1

I have a small GlusterFS Cluster with two storage servers providing a replicated volume. Each server has 2 SAS disks for the OS and logs and 22 SATA disks for the actual data striped together as a RAID10 using MegaRAID SAS 9280-4i4e with this configuration: http://pastebin.com/2xj4401J

Connected to this cluster are a few other servers with the native client running nginx to serve files stored on it in the order of 3-10MB.

Right now a storage server has a outgoing bandwith of 300Mbit/s and the busy rate of the raid array is at 30-40%. There are also strange side-effects: Sometimes the io-latency skyrockets and there is no access possible on the raid for >10 seconds. The file system used is xfs and it has been tuned to match the raid stripe size.

Does anyone have an idea what could be the reason for such a bad performing array? 22 Disks in a RAID10 should deliver way more throughput.

Philip
  • 165
  • 3
  • 13
  • I suspect your client is calling sync() a lot, which forces the array to wait until it's committed the write and disables write caching. Do you have a NVRAM write cache anywhere? – pjc50 Apr 13 '12 at 09:33
  • Did you disable XFS's barriers? – pfo Apr 13 '12 at 09:39
  • @pjc50 For testing I've disabled all write access on the servers. This also happend when there was no write at all on the RAID. – Philip Apr 13 '12 at 09:39
  • @pfo I did not but it looks like I should to this. However, as stated in my previous comment this also happens if there are no writes at all. :/ – Philip Apr 13 '12 at 09:45
  • Which kernel version are you running? – pfo Apr 13 '12 at 09:52
  • @pfo Just upgraded today to 3.2.13 with grsec. Before that I was running 2.6.38 also with grsec. It happened on both kernels. – Philip Apr 13 '12 at 09:56
  • 1
    How large is the RAM of the machine and what are the values for vm.{dirty_ratio,dirty_background_ratio,dirty_writeback_centisecs}? – pfo Apr 13 '12 at 10:28
  • Also use blktrace(8) to see if your CDBs contain a lot of FUA or SCSI_CACHE_SYNCHRONIZE commands sent to the device. – pfo Apr 13 '12 at 10:30

2 Answers2

3

Is someone shouting to your hard drives? :-)

More seriously: is there lots of write activity during I/O latency spikes? Have you tried to use iotop and/or btrace to see what's going on under the hood?

Perhaps the RAID controller flushes its cache during the spikes and blocks everything until it completes?

Janne Pikkarainen
  • 31,852
  • 4
  • 58
  • 81
0

If you can log a spike, we'd have more to work with. Either way, with no glaring configuration issues, I'm reasonably confident in saying that this is probably a hardware issue. I'd start by replacing the card, and then maybe the disks if they're under warranty.

Basil
  • 8,851
  • 3
  • 38
  • 73

* DATA LISTING
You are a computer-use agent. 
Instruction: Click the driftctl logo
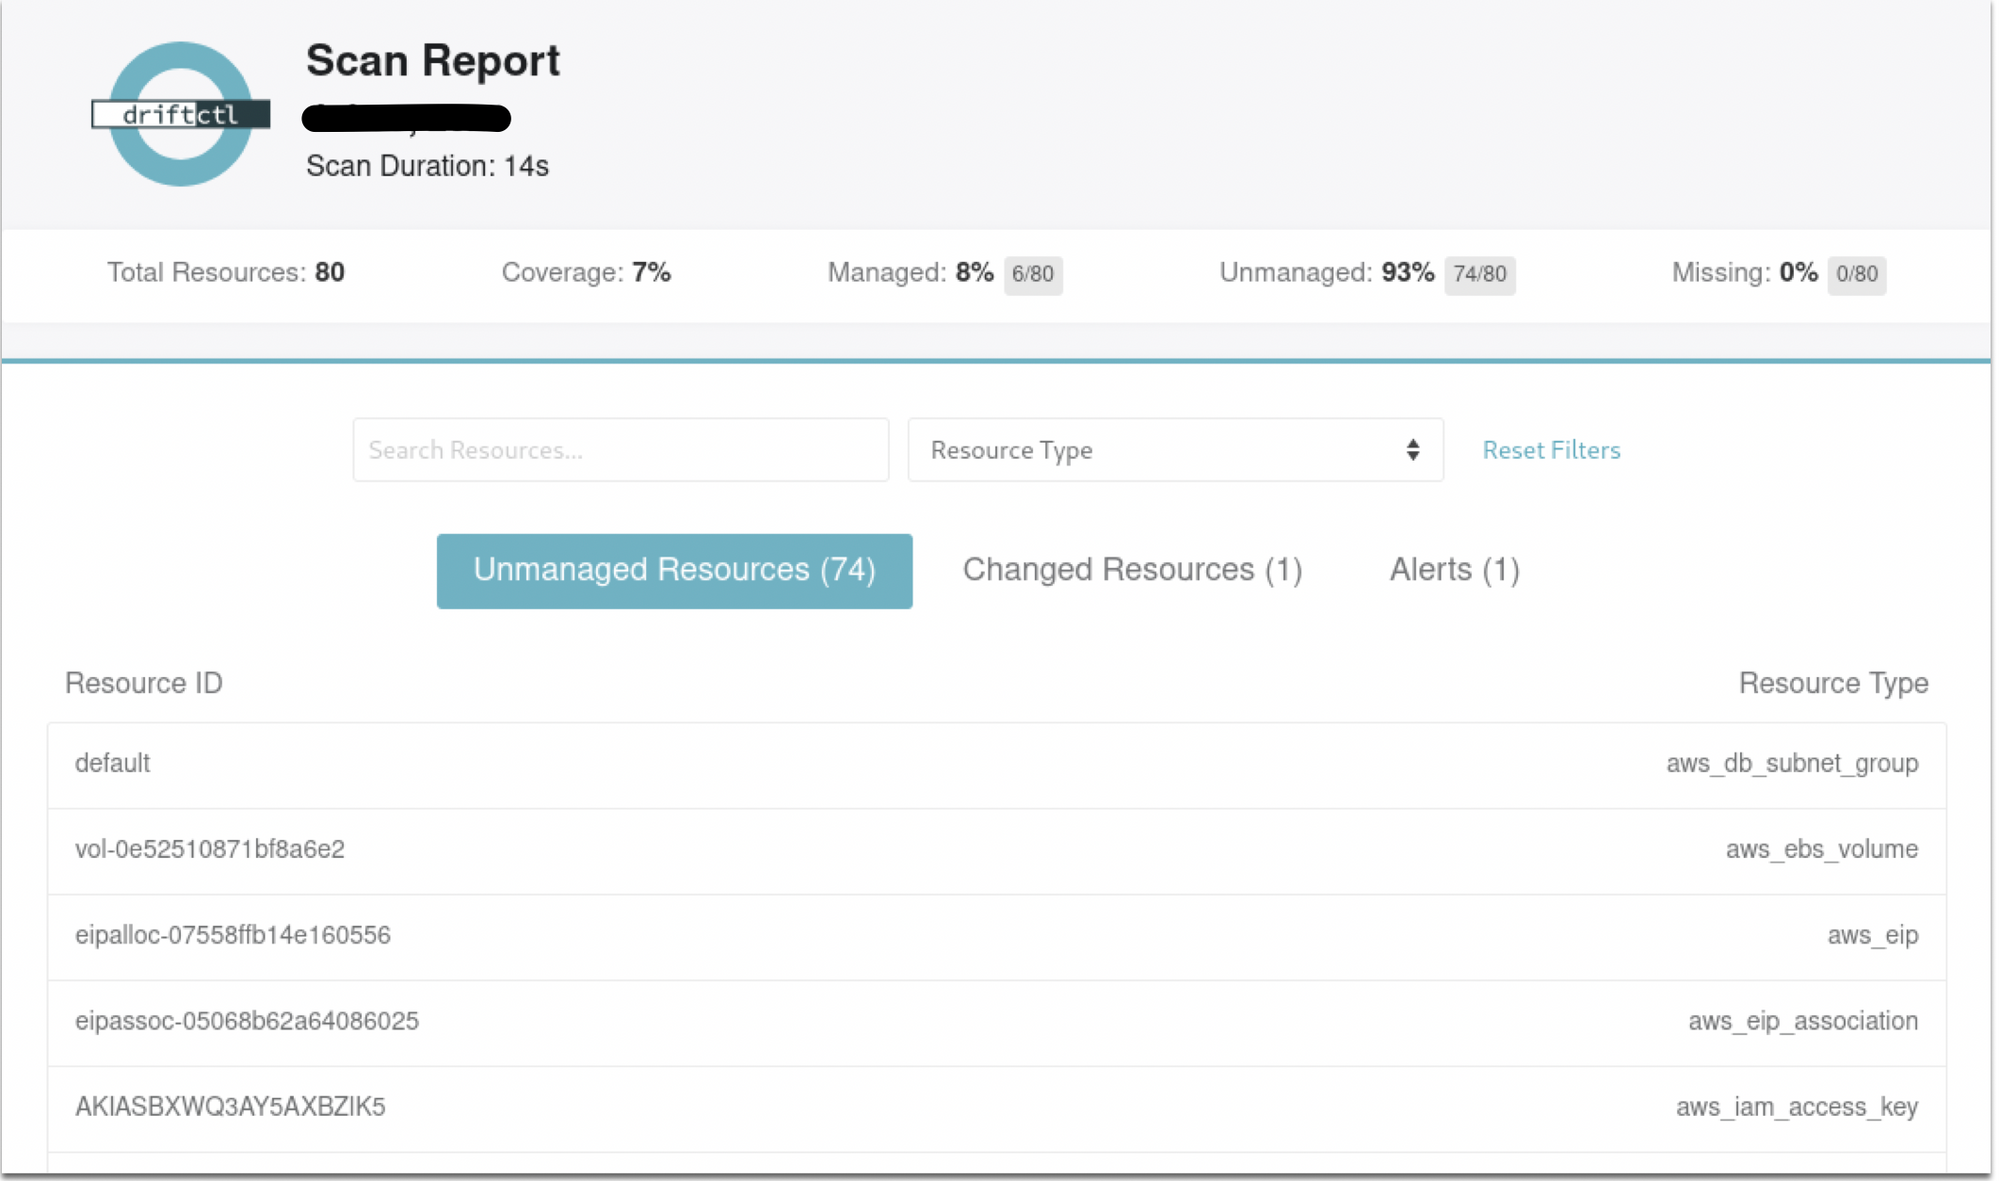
* * *
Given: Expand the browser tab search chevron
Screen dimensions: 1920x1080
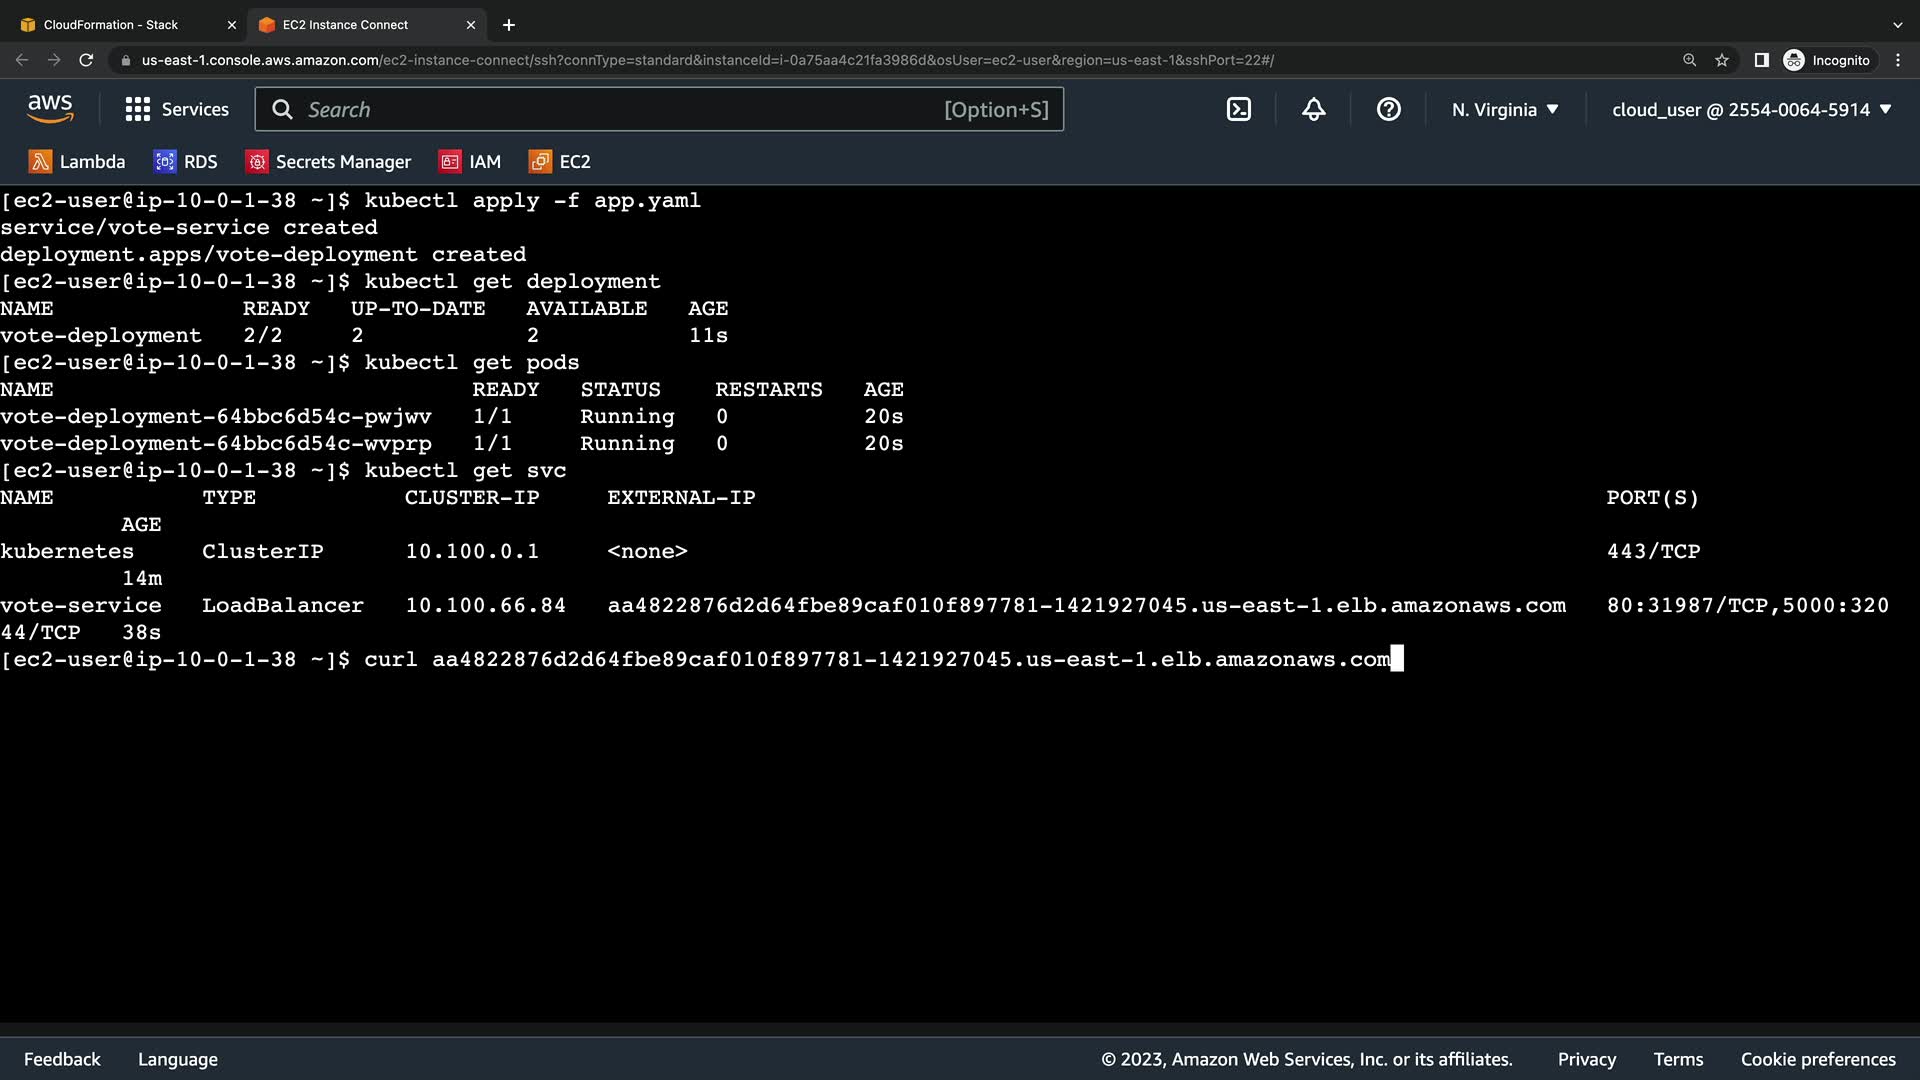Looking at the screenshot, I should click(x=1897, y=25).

* WHAT YOU ARE ASKED TO DO
Reproduce the passage of the GlusterFS RAID thread from "Connected to this" up to and including "raid stripe size.", word for word.

* SOLUTION TO THIS TASK
Connected to this cluster are a few other servers with the native client running nginx to serve files stored on it in the order of 3-10MB.

Right now a storage server has a outgoing bandwith of 300Mbit/s and the busy rate of the raid array is at 30-40%. There are also strange side-effects: Sometimes the io-latency skyrockets and there is no access possible on the raid for >10 seconds. The file system used is xfs and it has been tuned to match the raid stripe size.